Continual learning refers to the problem of acquiring new information as new data, new classes, or new tasks are presented over time. One of the goals of CL is to maintain performance on previously learned classes or tasks while effectively leveraging previously acquired knowledge to perform well on the new data, classes, or tasks: (i) task-incremental learning where the goal is to incrementally learn a set of clearly distinguishable tasks; (ii) domain-incremental learning which is a more challenging case of task-incremental learning where the underlying data distributions, not just the data or tasks, change over time; (iii) class-incremental learning where the goal is to incrementally learn to distinguish between a growing number classes. In many applications, it is necessary to consider the regression counterpart of CIL.

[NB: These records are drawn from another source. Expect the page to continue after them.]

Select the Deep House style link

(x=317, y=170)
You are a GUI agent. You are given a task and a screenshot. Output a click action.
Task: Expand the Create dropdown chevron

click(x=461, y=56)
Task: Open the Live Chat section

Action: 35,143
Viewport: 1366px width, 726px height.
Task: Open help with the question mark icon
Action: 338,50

Existing CL methods have several significant limitations: (i) CL methods have been evaluated primarily on limited computer vision benchmark data, on which some very simple baseline CL methods have been shown to work well; (ii) Different CL methods often make different assumptions, making it hard to rigorously compare them ; (iii) The surprisingly good performance of simple baselines on commonly used benchmarks calls into question the adequacy of the benchmarks, the current state of progress on CL, or both; (iv) Barring a few exceptions, there are few theoretical guarantees about the performance of most CL algorithms; and (v) CL methods generally fail to explicitly consider the costs of storing and processing old data, the learned model, or the cost of adapting a learned model to a new task. Hence, there is an urgent need for rigorous formulations of CL problems, CL algorithms with strong performance guarantees, and better benchmarks for rigorous evaluation. Our recent work has led to:
-
A simple, fast algorithm inspired by adaptive resonance theory (ART) (Ashtekar et al., 2023). To cope with the curse of dimensionality and avoid catastrophic forgetting, we apply incremental principal component analysis (IPCA) to the model’s previously learned weights. Experiments show that this approach approximates the performance achieved using static PCA and is competitive with continual deep learning methods.

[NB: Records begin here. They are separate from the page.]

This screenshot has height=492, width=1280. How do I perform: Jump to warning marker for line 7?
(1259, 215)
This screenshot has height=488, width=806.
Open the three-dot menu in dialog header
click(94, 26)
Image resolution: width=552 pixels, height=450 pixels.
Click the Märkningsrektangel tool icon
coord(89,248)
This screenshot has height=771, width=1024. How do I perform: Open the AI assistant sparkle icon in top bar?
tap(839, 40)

- A new method for efficient continual learning of sparse models (EsaCL) that can automatically prune redundant parameters without adversely impacting the model’s predictive power and circumvent the need of retraining (Ren et al., 2024). Based on a theoretical analysis of loss landscapes we design directional pruning (SDP) strategy that is informed by the sharpness of the loss function with respect to the model parameters. SDP ensures model with minimal loss of predictive accuracy, accelerating the learning of sparse models at each stage. To accelerate model update, we use a data selection strategy to identify critical instances for estimating loss landscape. The results of our experiments show that EsaCL achieves performance that is competitive with the state-of-the-art methods.